Here are the top 5 things you should know about preparing for and driving through intense storms.

How to avoid a hurricane

With 11 named storms already in the books and 18 total predicted for the year, the 2010 hurricane season, although more than halfway through, is (literally) picking up speed. And to make matters worse, weather.com is forecasting that the next month or 2 of hurricanes will pose a particular threat to the U.S.

But no need to panic. Honestly. As with most things, the best way to handle a hurricane is to be prepared. That said, we put together a short list of things you should know about preparing for and driving through intense storms.

Here are the top 5 most-important hurricane driving tips to know:

Be hurricane prepared.

The best way to be prepared is to be prepared. If you’re in a hurricane-prone area, check local weather and newscasts regularly, and be ready to leave even before an official evacuation is ordered. Keep your gas tank full and your bag of essentials packed.
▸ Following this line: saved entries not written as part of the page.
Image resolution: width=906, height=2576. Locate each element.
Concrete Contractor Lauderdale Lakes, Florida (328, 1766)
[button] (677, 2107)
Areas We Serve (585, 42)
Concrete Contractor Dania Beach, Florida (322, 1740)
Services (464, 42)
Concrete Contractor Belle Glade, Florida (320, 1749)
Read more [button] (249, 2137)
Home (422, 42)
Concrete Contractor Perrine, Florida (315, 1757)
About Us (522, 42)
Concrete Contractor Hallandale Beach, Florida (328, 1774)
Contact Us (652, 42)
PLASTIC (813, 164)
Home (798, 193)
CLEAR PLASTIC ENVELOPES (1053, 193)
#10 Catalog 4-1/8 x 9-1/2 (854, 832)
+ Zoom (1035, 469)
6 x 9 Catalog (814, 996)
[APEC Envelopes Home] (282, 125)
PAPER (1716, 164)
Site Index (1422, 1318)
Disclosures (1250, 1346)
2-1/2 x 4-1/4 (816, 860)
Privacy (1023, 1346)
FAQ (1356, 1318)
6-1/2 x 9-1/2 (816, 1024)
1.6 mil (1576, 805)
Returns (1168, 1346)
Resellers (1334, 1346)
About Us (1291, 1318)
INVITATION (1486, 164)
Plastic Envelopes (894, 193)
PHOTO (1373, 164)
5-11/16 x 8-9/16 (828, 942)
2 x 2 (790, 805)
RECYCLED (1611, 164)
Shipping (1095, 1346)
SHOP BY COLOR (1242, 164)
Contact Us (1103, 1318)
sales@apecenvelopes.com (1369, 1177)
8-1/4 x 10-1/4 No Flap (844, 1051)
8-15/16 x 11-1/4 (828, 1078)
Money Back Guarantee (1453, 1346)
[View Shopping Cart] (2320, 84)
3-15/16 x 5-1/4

Most importantly, don’t wait until the last minute to make your way out of town. If you procrastinate, you risk being stuck in traffic as the storm intensifies around you. (Not good!)

Be hurricane prepared.

We really can’t say it enough. If you live in a place all too familiar with names like Igor, Hugo, and Andrew, put together a hurricane kit and make sure it’s easily accessible. It may sound like paranoia to you now, but you’ll thank yourself for being so crazy if you ever need it. The Red Cross recommends including obvious things, like fresh water, food, and flashlights, as well as some not-so-obvious items, like pet supplies, games for the kids, and liquid bleach. Build your preparedness kit.

Be smart when the hurricane hits.

If, in spite of all your preparation, you find yourself on the road when a hurricane hits, use your noggin (and WSJ Blogs) to stay safe:

  1. Stay in your car and try to find shelter — an overpass or parking garage — if you can.
  2. When possible, avoid driving through water, which can hide dangers, damage your engine, or even carry your vehicle away.
  3. Watch out for wires that have been knocked down in the storm. You could get stuck driving through them, and worse, they could make rescue impossible.

Be aware of your surroundings.

When you’re on the road during a storm, it’s essential to remain aware of what’s around you. Because of their increased surface area, larger vehicles, trailers, big trucks, and buses are actually more vulnerable when driving in high winds. Keep your eyes out for big vehicles and maintain more of a distance than you normally would.

Be a hurricane driving pro.

As you head away from the storm, it may be tempting to set the cruise control and go. Don’t. Cruise control can cause your vehicle to accelerate during a hydroplane, making a bad situation worse in just seconds. If you hydroplane, let off the gas slowly and steer straight until your tires find the road again. Don’t slam on the brakes or turn the steering wheel. Once you regain traction, lightly tap the brake pedal to help dry the brakes.

And of course, if it’s raining so hard that you can’t see the road or the car in front of you, pull over and wait it out.

When it comes to hurricanes, your best bet is to steer clear of danger altogether. If you find yourself caught in a big storm during the next few months, however, keep these tips in mind to avoid the worst and stay safe on the road.